TASKS>
- 1) Write out the part of the blog post below about pairing exercise with video games, starting with "Exercising and playing" and going on through "not combine them?".
- 2) In the blog post below about pairing exercise with video games, why did the writer decide to combine exercising with playing RPGs? Answer in one to three sentences.
-------- DOCUMENT TEXT --------
Saturday, March 14, 2009

"Electronics Skill"? What the **** is that supposed to mean?

Exercising and playing RPG's are two activities I tend to quit because they eventually become boring. I realize that many people enjoy RPG's and/or exercising and do not find them boring at all. But these people probably have some disease of which I happily remain unafflicted.

So I figure : why not combine them?

We got my wife a recumbent exercise bike recently and I decided it to give it a shot with a little help of Our Favorite Drug, the video game. It seemed most suited to a more relaxed type of game so I picked up Mass Effect, which I had briefly played (and enjoyed) previously.

So the introduction is over and I'm presented with three possible missions. I pick the first one on the list, and after some (un-tutorialed) control fidgeting I manage to pick one of the mission places and try to go there.

Only I'm stopped.
-------- EXERCISE DATA --------
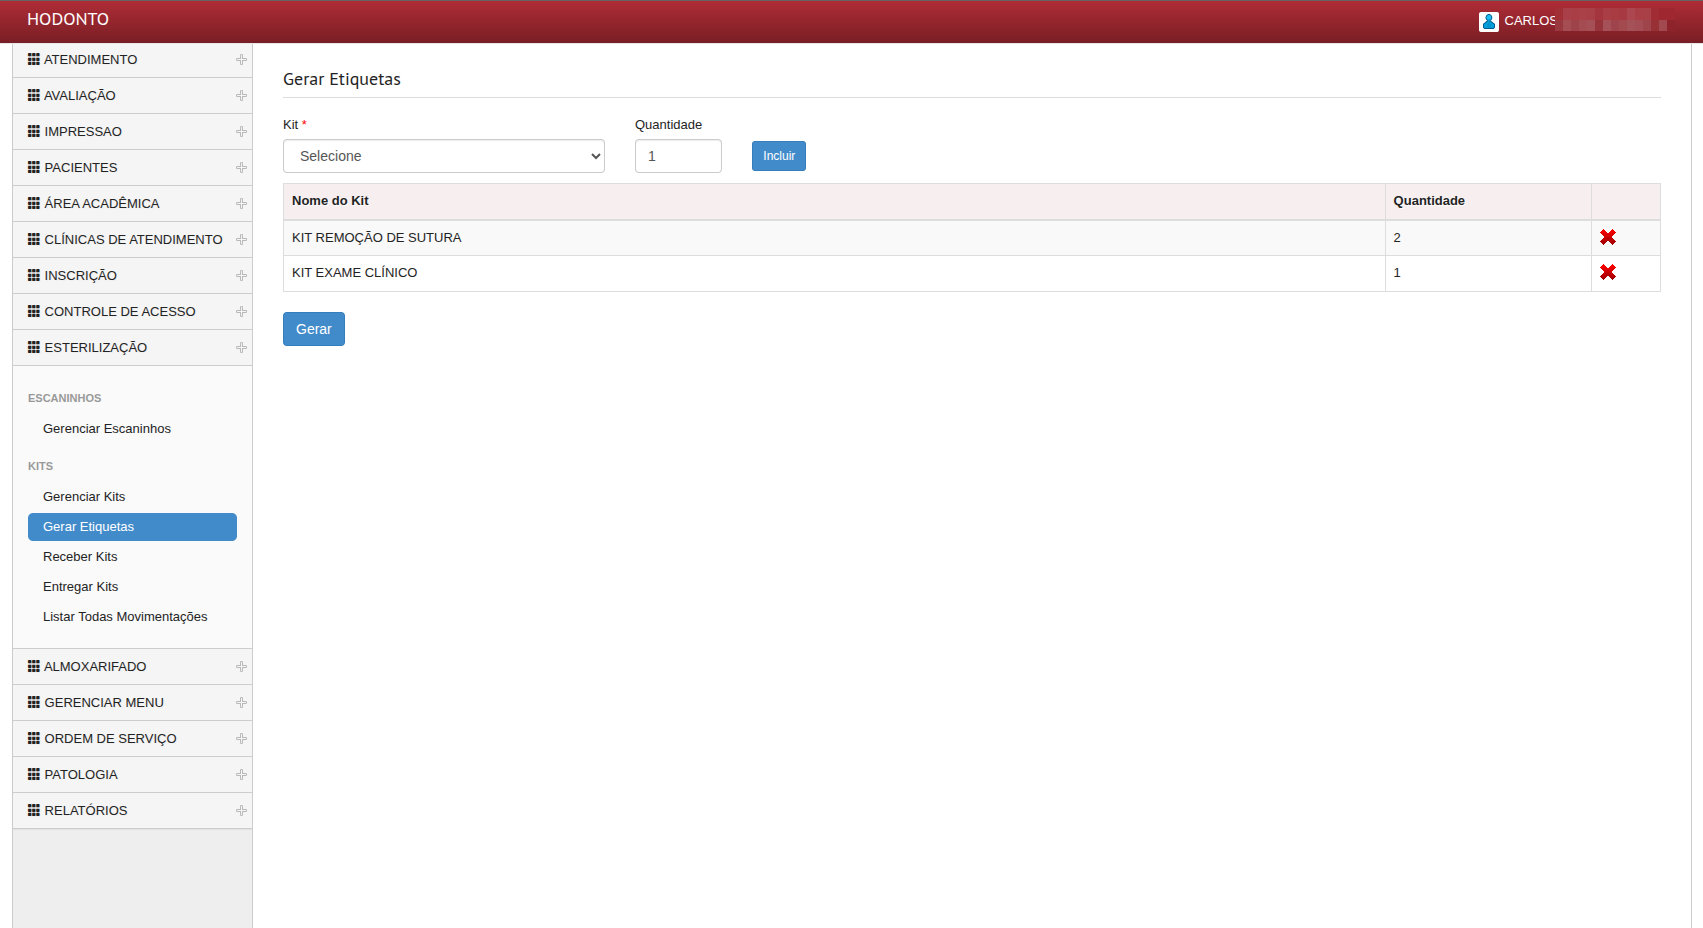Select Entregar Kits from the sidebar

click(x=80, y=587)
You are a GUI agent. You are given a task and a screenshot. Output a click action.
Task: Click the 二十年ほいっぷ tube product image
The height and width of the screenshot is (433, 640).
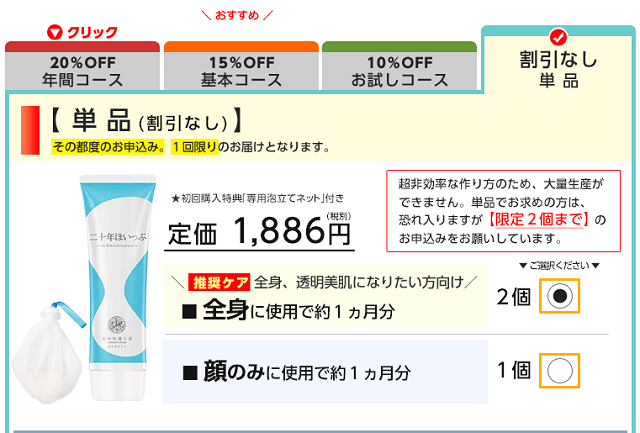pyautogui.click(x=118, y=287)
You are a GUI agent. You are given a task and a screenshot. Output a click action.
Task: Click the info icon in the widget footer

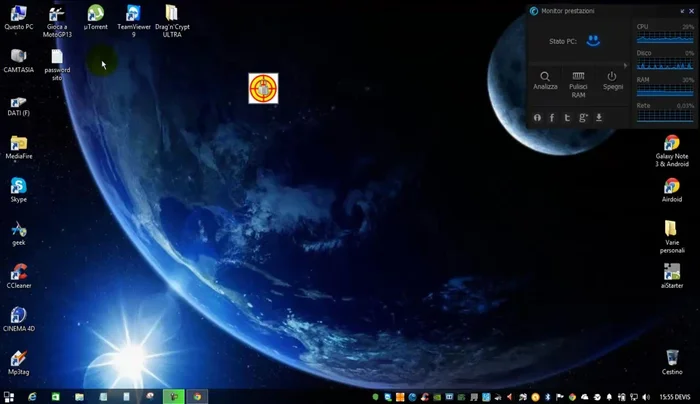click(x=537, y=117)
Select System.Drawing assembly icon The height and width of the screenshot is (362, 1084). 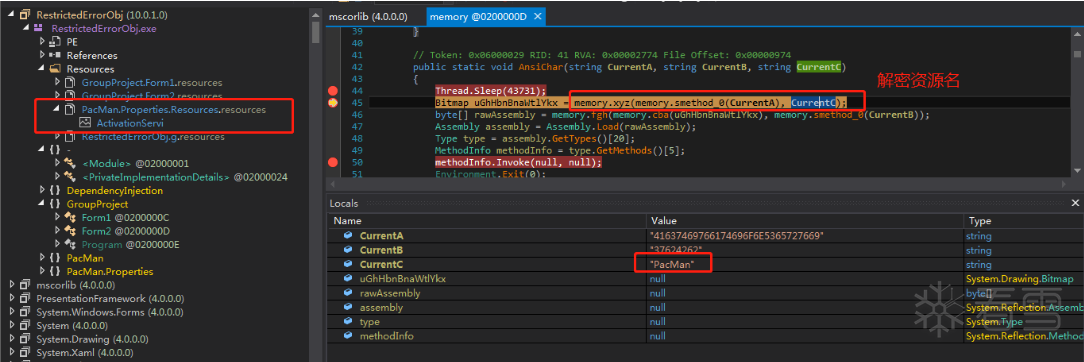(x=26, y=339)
--------
-------- EXERCISE DATA --------
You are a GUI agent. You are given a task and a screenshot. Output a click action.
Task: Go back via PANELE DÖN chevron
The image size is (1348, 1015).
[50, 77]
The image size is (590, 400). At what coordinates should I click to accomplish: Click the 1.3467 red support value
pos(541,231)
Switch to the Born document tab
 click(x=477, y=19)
--------
TASK ANSWERS>
- 1)
Exercising and playing RPG's are two activities I tend to quit because they eventually become boring. I realize that many people enjoy RPG's and/or exercising and do not find them boring at all. But these people probably have some disease of which I happily remain unafflicted.

So I figure : why not combine them?

- 2) The writer tends to quit both exercising and playing RPGs because each eventually becomes boring. Combining the two was the writer's way of dealing with that.